▸ ACTIVITY: Copy out all of the entries below, putting "screen assistant" wherever "GUI agent" appears and leaving everything else unchanged.
*** Block opens ***
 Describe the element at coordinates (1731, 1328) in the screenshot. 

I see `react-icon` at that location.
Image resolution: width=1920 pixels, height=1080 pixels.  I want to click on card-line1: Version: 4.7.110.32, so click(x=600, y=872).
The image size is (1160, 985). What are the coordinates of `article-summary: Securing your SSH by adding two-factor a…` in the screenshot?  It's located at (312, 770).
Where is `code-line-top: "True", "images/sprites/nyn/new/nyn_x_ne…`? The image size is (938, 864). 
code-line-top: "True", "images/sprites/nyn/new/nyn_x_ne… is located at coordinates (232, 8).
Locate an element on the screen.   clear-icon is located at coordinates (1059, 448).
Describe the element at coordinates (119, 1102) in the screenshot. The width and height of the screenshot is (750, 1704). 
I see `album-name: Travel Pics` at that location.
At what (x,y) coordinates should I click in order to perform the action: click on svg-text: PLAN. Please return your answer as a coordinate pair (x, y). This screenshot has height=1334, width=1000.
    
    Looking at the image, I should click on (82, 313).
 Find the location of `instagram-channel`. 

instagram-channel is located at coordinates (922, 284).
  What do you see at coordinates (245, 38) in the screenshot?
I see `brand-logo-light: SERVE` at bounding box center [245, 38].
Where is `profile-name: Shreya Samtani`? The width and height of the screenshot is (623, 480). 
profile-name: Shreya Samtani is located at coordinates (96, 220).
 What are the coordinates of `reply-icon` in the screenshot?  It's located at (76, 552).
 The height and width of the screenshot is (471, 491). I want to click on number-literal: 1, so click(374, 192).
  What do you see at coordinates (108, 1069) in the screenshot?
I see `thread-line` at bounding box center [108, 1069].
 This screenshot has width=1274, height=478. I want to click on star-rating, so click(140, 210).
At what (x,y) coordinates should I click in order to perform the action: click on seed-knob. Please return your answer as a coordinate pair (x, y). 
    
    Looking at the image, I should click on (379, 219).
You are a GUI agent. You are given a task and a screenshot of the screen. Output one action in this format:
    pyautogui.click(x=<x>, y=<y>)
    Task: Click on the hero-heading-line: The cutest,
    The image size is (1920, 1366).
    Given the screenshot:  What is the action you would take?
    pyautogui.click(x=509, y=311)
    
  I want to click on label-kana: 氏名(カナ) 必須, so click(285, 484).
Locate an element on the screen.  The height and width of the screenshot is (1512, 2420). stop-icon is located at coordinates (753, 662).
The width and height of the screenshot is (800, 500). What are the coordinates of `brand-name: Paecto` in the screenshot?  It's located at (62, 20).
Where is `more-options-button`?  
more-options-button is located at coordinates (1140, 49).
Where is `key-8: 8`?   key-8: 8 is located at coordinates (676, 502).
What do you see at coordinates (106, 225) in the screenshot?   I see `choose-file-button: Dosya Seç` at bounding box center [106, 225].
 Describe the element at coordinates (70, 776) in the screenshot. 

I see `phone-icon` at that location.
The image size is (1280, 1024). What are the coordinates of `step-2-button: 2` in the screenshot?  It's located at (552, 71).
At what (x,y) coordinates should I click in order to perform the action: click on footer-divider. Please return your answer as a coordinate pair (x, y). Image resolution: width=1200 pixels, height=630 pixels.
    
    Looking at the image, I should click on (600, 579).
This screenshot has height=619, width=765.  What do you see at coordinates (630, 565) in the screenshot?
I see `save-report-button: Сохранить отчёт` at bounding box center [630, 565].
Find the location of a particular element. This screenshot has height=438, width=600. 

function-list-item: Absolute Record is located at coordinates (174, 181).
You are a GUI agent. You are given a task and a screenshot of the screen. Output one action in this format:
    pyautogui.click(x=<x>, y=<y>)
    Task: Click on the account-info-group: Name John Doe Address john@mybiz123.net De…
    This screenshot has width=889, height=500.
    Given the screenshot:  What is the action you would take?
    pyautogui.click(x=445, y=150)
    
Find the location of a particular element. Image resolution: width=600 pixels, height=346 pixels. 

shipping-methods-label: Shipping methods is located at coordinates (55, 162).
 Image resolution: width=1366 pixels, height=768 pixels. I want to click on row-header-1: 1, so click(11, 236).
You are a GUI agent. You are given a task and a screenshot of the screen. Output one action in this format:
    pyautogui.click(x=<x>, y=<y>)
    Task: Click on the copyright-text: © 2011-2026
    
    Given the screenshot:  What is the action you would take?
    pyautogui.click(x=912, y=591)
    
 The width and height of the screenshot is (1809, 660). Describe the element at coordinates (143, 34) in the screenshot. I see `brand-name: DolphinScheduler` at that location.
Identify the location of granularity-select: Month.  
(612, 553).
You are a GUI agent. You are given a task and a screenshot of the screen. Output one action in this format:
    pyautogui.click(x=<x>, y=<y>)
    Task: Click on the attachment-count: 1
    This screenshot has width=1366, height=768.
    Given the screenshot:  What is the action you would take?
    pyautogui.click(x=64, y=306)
*** Block closes ***
▸ EXERCISE OUTPUT:
 Describe the element at coordinates (1731, 1328) in the screenshot. 

I see `react-icon` at that location.
Image resolution: width=1920 pixels, height=1080 pixels.  I want to click on card-line1: Version: 4.7.110.32, so click(x=600, y=872).
The image size is (1160, 985). What are the coordinates of `article-summary: Securing your SSH by adding two-factor a…` in the screenshot?  It's located at (312, 770).
Where is `code-line-top: "True", "images/sprites/nyn/new/nyn_x_ne…`? The image size is (938, 864). 
code-line-top: "True", "images/sprites/nyn/new/nyn_x_ne… is located at coordinates (232, 8).
Locate an element on the screen.   clear-icon is located at coordinates (1059, 448).
Describe the element at coordinates (119, 1102) in the screenshot. The width and height of the screenshot is (750, 1704). 
I see `album-name: Travel Pics` at that location.
At what (x,y) coordinates should I click in order to perform the action: click on svg-text: PLAN. Please return your answer as a coordinate pair (x, y). This screenshot has height=1334, width=1000.
    
    Looking at the image, I should click on (82, 313).
 Find the location of `instagram-channel`. 

instagram-channel is located at coordinates (922, 284).
  What do you see at coordinates (245, 38) in the screenshot?
I see `brand-logo-light: SERVE` at bounding box center [245, 38].
Where is `profile-name: Shreya Samtani`? The width and height of the screenshot is (623, 480). 
profile-name: Shreya Samtani is located at coordinates (96, 220).
 What are the coordinates of `reply-icon` in the screenshot?  It's located at (76, 552).
 The height and width of the screenshot is (471, 491). I want to click on number-literal: 1, so click(374, 192).
  What do you see at coordinates (108, 1069) in the screenshot?
I see `thread-line` at bounding box center [108, 1069].
 This screenshot has width=1274, height=478. I want to click on star-rating, so click(140, 210).
At what (x,y) coordinates should I click in order to perform the action: click on seed-knob. Please return your answer as a coordinate pair (x, y). 
    
    Looking at the image, I should click on (379, 219).
You are a screen assistant. You are given a task and a screenshot of the screen. Output one action in this format:
    pyautogui.click(x=<x>, y=<y>)
    Task: Click on the hero-heading-line: The cutest,
    The image size is (1920, 1366).
    Given the screenshot:  What is the action you would take?
    pyautogui.click(x=509, y=311)
    
  I want to click on label-kana: 氏名(カナ) 必須, so click(285, 484).
Locate an element on the screen.  The height and width of the screenshot is (1512, 2420). stop-icon is located at coordinates (753, 662).
The width and height of the screenshot is (800, 500). What are the coordinates of `brand-name: Paecto` in the screenshot?  It's located at (62, 20).
Where is `more-options-button`?  
more-options-button is located at coordinates (1140, 49).
Where is `key-8: 8`?   key-8: 8 is located at coordinates (676, 502).
What do you see at coordinates (106, 225) in the screenshot?   I see `choose-file-button: Dosya Seç` at bounding box center [106, 225].
 Describe the element at coordinates (70, 776) in the screenshot. 

I see `phone-icon` at that location.
The image size is (1280, 1024). What are the coordinates of `step-2-button: 2` in the screenshot?  It's located at (552, 71).
At what (x,y) coordinates should I click in order to perform the action: click on footer-divider. Please return your answer as a coordinate pair (x, y). Image resolution: width=1200 pixels, height=630 pixels.
    
    Looking at the image, I should click on (600, 579).
This screenshot has height=619, width=765.  What do you see at coordinates (630, 565) in the screenshot?
I see `save-report-button: Сохранить отчёт` at bounding box center [630, 565].
Find the location of a particular element. This screenshot has height=438, width=600. 

function-list-item: Absolute Record is located at coordinates (174, 181).
You are a screen assistant. You are given a task and a screenshot of the screen. Output one action in this format:
    pyautogui.click(x=<x>, y=<y>)
    Task: Click on the account-info-group: Name John Doe Address john@mybiz123.net De…
    This screenshot has width=889, height=500.
    Given the screenshot:  What is the action you would take?
    pyautogui.click(x=445, y=150)
    
Find the location of a particular element. Image resolution: width=600 pixels, height=346 pixels. 

shipping-methods-label: Shipping methods is located at coordinates (55, 162).
 Image resolution: width=1366 pixels, height=768 pixels. I want to click on row-header-1: 1, so click(11, 236).
You are a screen assistant. You are given a task and a screenshot of the screen. Output one action in this format:
    pyautogui.click(x=<x>, y=<y>)
    Task: Click on the copyright-text: © 2011-2026
    
    Given the screenshot:  What is the action you would take?
    pyautogui.click(x=912, y=591)
    
 The width and height of the screenshot is (1809, 660). Describe the element at coordinates (143, 34) in the screenshot. I see `brand-name: DolphinScheduler` at that location.
Identify the location of granularity-select: Month.  
(612, 553).
You are a screen assistant. You are given a task and a screenshot of the screen. Output one action in this format:
    pyautogui.click(x=<x>, y=<y>)
    Task: Click on the attachment-count: 1
    This screenshot has width=1366, height=768.
    Given the screenshot:  What is the action you would take?
    pyautogui.click(x=64, y=306)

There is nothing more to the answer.